BEGIN Record extracts

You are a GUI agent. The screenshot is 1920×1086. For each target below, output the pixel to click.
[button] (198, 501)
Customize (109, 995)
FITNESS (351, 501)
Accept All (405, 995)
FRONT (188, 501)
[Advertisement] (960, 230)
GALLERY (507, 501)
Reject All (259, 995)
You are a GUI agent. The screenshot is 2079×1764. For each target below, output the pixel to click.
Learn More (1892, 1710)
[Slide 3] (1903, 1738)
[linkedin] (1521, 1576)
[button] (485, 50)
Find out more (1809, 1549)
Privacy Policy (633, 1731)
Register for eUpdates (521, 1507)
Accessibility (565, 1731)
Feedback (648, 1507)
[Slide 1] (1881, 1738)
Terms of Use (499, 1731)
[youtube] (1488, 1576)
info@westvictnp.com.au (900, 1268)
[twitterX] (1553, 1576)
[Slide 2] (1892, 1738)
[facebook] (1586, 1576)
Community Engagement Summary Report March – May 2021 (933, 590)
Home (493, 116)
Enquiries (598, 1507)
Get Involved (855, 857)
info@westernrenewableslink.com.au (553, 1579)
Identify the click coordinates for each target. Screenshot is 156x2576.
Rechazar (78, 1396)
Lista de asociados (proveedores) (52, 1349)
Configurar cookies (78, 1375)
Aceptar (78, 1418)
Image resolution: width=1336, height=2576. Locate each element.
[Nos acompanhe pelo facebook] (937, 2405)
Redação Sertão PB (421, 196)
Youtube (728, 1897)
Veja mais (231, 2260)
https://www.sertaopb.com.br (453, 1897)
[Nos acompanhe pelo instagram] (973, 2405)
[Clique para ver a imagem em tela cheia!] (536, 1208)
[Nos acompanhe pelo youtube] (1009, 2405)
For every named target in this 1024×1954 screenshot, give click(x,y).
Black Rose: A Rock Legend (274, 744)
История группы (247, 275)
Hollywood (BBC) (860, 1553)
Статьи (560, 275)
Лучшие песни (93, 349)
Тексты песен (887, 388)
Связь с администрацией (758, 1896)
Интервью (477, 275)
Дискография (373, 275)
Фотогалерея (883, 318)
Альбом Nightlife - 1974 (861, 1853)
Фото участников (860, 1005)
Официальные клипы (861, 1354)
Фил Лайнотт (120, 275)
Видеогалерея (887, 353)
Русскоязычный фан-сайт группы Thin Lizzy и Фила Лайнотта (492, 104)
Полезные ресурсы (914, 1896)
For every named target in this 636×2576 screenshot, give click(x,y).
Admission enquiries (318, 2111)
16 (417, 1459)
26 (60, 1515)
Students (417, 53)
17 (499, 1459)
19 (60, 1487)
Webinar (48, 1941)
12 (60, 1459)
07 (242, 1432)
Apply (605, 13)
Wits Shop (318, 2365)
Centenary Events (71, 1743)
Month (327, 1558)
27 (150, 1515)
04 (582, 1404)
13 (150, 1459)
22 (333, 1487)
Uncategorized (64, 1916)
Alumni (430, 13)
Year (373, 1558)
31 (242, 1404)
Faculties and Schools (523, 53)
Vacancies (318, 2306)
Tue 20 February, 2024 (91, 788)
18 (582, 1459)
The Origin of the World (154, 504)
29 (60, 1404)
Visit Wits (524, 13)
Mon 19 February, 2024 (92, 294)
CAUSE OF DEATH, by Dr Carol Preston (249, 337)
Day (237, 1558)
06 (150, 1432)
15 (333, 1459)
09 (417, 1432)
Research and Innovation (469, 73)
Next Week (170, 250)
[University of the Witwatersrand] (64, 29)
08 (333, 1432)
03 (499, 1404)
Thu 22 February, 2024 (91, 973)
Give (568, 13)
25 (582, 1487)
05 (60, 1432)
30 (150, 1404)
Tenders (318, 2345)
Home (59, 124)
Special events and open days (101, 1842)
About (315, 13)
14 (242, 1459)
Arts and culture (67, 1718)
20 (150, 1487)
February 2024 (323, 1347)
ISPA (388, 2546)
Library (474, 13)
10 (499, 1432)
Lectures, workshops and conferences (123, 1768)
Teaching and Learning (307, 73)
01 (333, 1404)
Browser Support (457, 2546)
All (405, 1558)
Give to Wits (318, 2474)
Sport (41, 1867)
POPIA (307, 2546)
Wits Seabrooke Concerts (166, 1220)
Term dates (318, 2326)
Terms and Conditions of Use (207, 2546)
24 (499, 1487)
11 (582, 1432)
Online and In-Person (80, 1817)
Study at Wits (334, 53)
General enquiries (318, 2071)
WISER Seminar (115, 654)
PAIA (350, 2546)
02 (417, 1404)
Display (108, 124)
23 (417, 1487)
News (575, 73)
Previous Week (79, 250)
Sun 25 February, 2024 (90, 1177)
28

END Record extracts

The problem -
Which lines of the data hold the string "Terms"? Return each of them.

Result of this exercise -
Terms of Use (499, 1731)
Terms and Conditions of Use (207, 2546)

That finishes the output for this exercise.